■ Directions for this task
Rewrite the lines below as a JSON list of strings, one string per line, skipping blank lines and leaving out the pictures.

■ Excerpted records

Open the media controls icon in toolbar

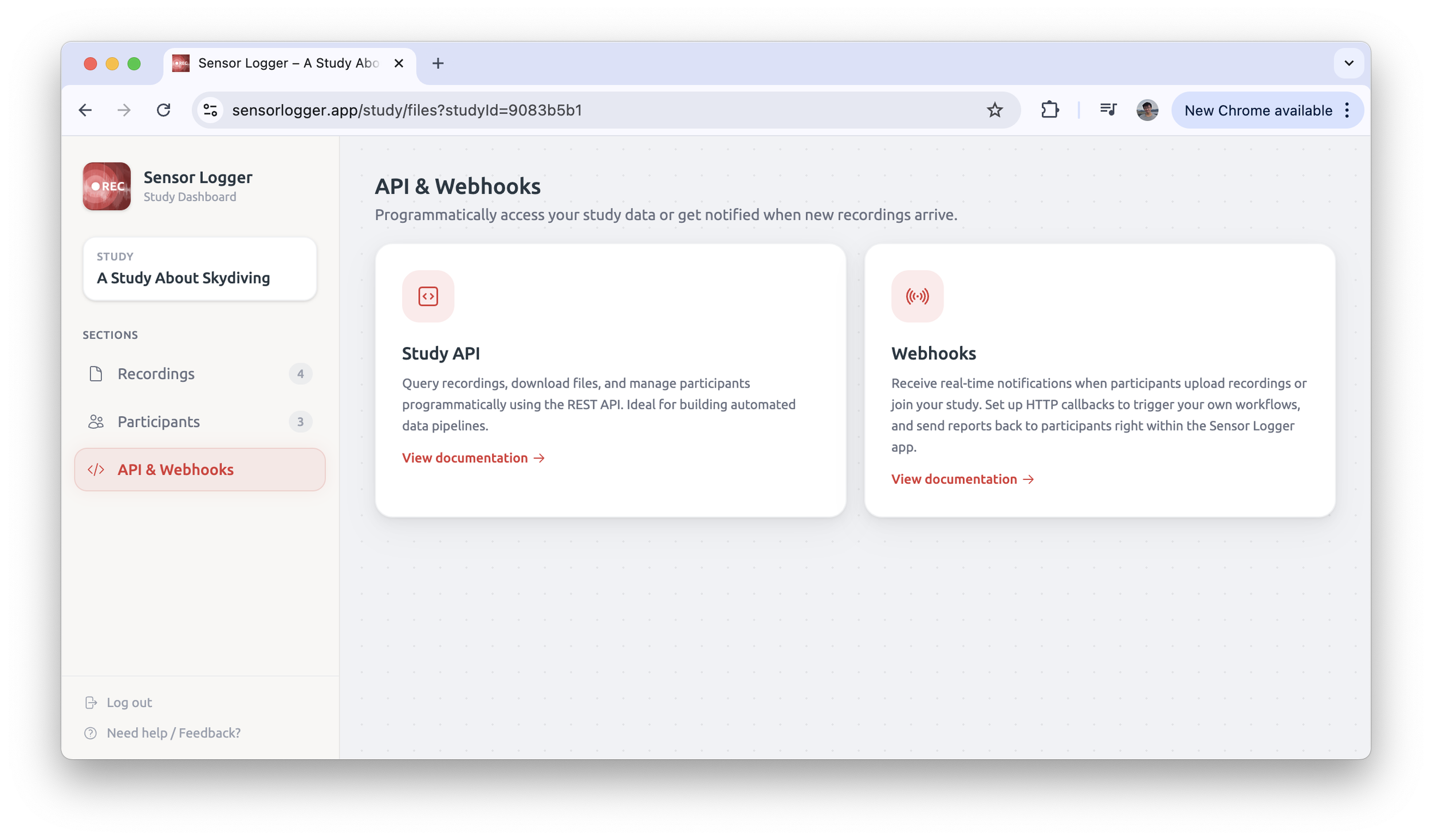tap(1108, 110)
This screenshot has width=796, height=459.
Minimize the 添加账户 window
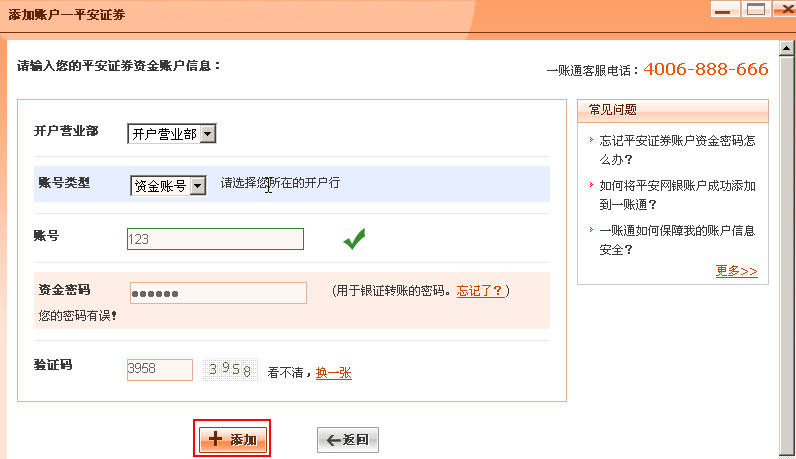725,9
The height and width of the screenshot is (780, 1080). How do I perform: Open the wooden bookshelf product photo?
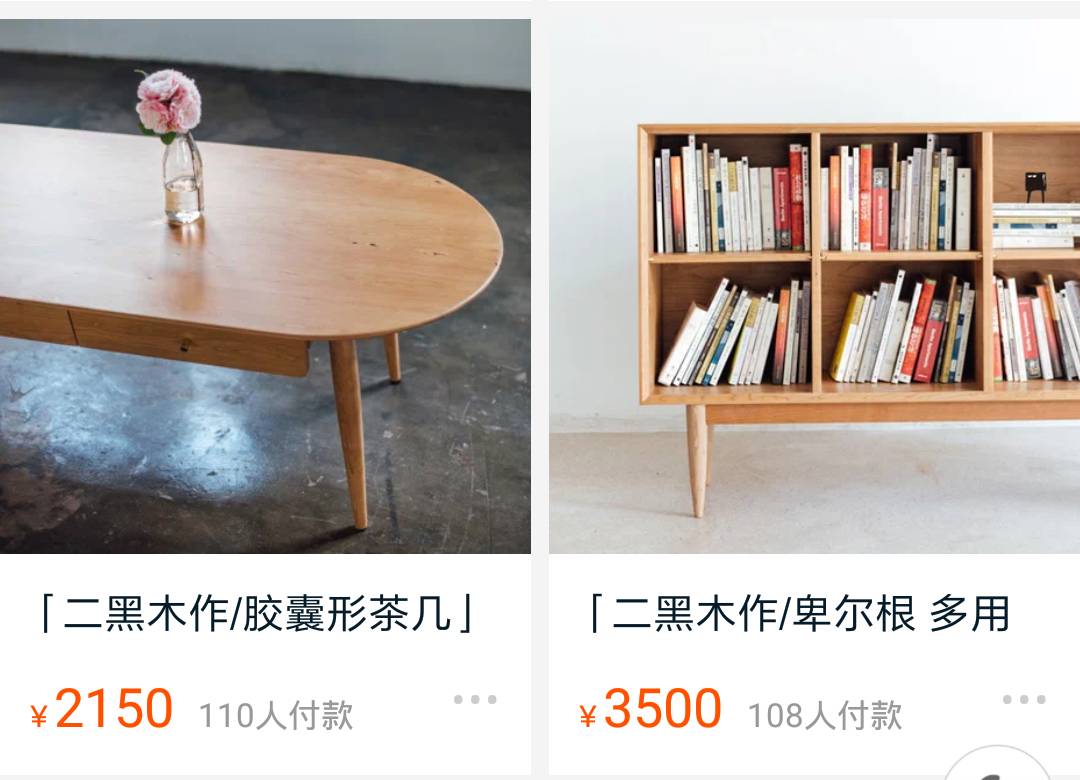point(814,286)
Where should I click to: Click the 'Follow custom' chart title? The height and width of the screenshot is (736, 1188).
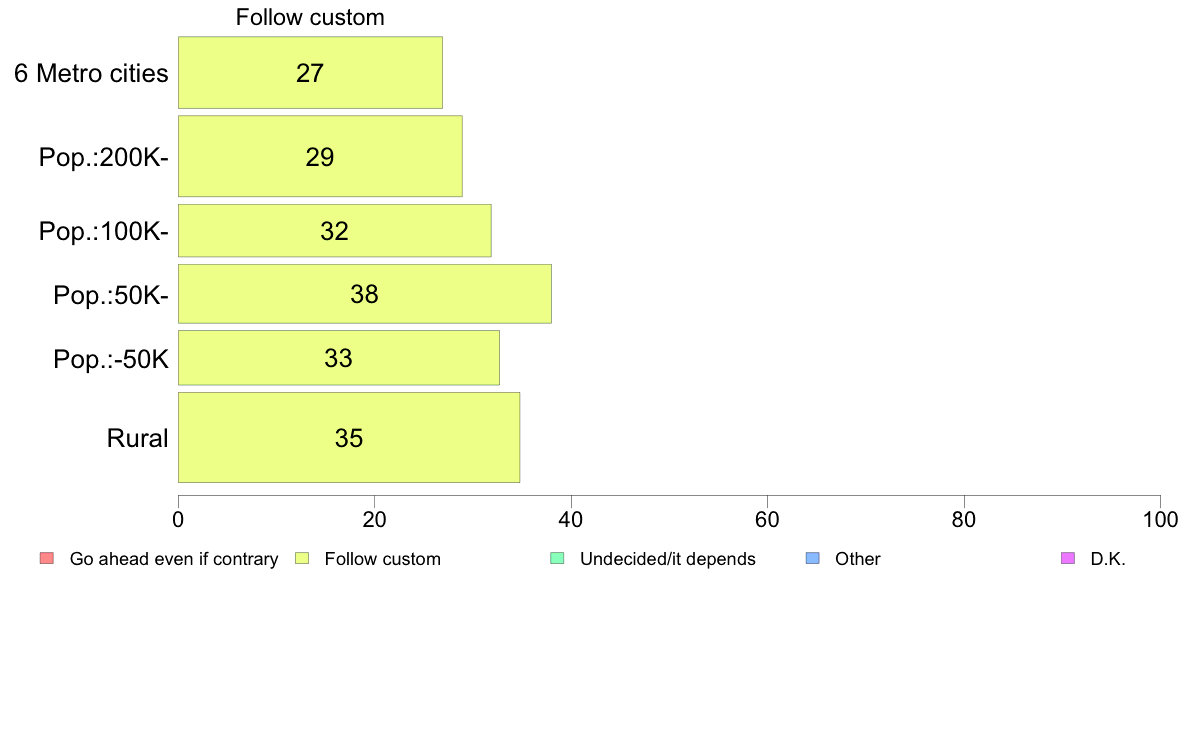click(310, 18)
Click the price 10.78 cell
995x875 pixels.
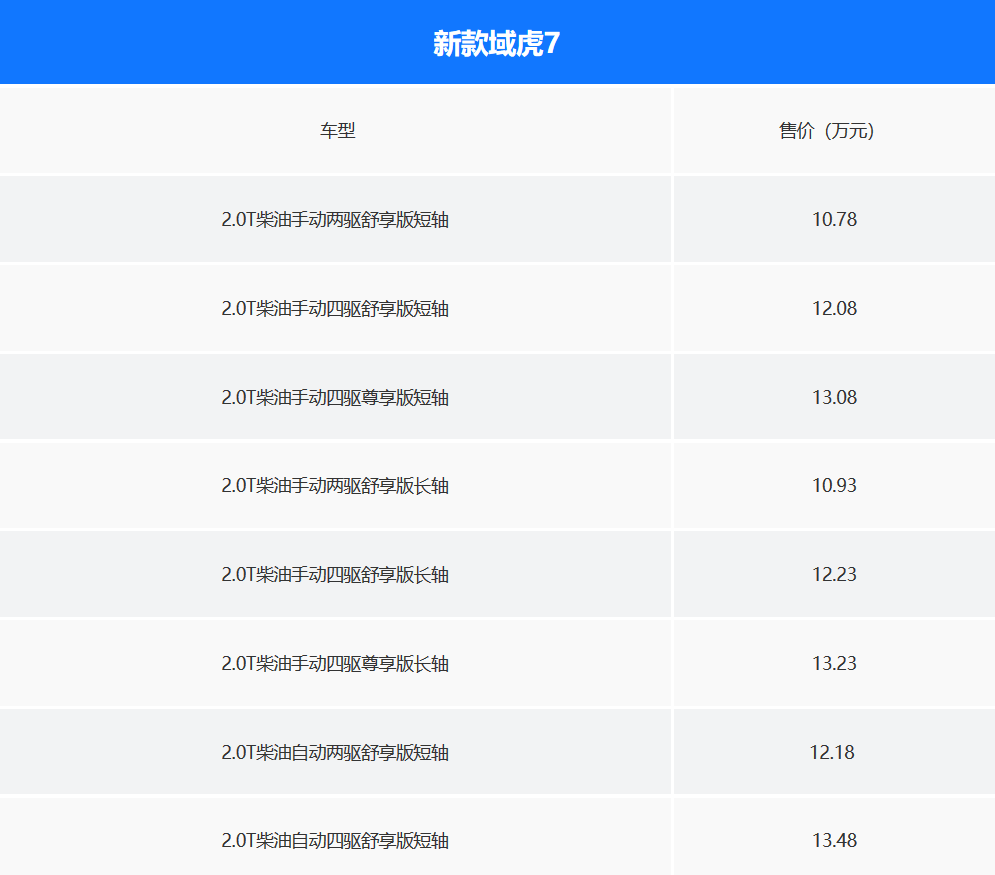(834, 219)
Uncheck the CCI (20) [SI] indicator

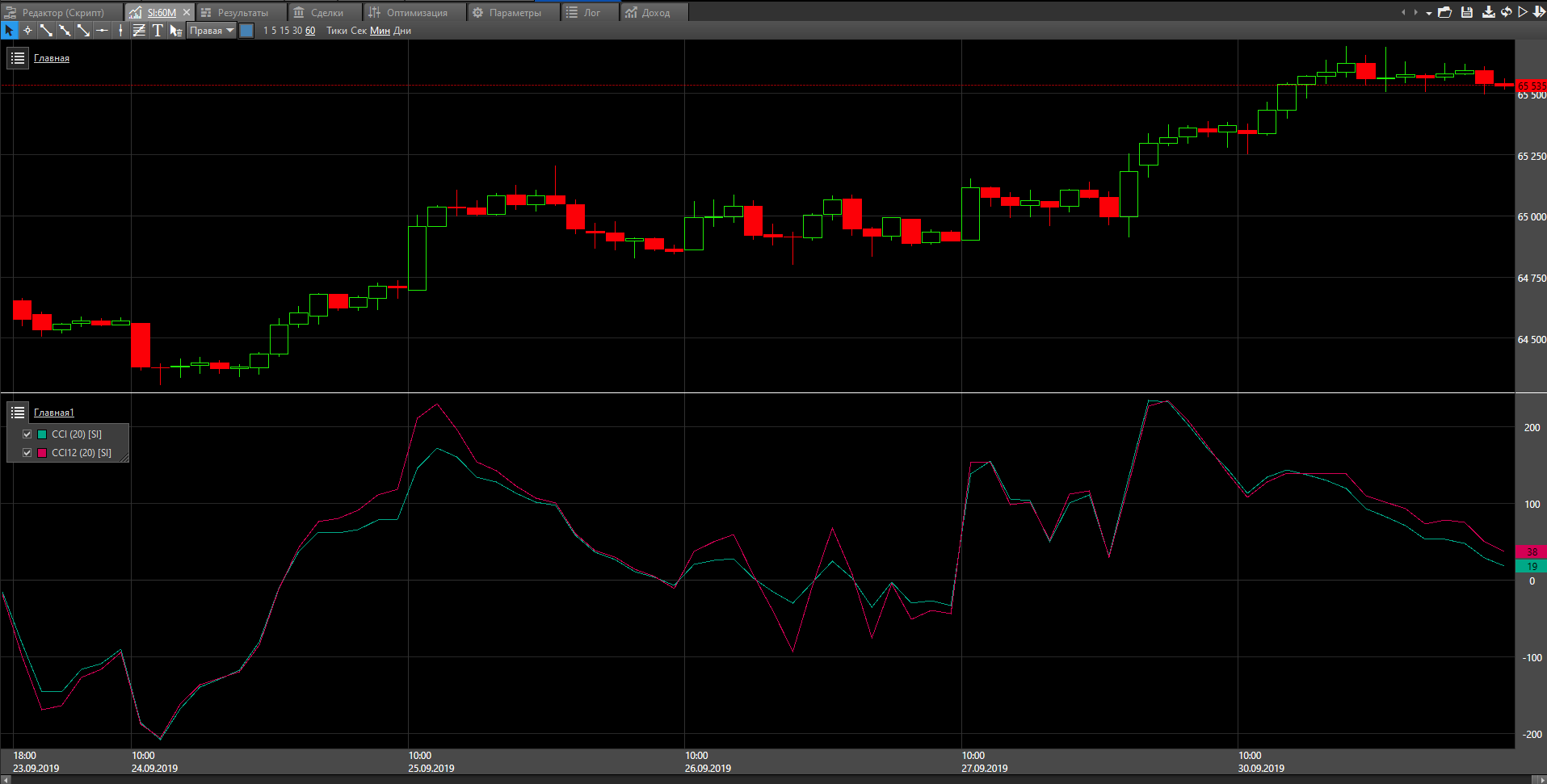pos(27,434)
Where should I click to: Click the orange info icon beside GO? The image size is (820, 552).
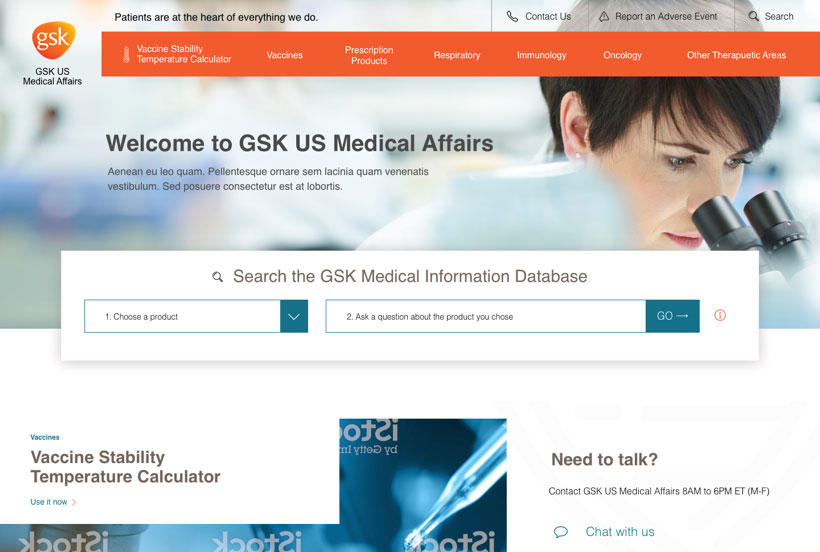[720, 316]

■ Exercise result
[
  "Open the media controls icon in toolbar",
  "tap(1108, 110)",
  "This screenshot has width=796, height=459.",
  "Minimize the 添加账户 window",
  "725,9",
  "The height and width of the screenshot is (780, 1080). How do I perform: Open the wooden bookshelf product photo?",
  "point(814,286)",
  "Where should I click to: Click the 'Follow custom' chart title? The height and width of the screenshot is (736, 1188).",
  "click(310, 18)",
  "Click the price 10.78 cell",
  "995x875 pixels.",
  "(834, 219)",
  "Uncheck the CCI (20) [SI] indicator",
  "pos(27,434)",
  "Where should I click to: Click the orange info icon beside GO? The image size is (820, 552).",
  "[720, 316]"
]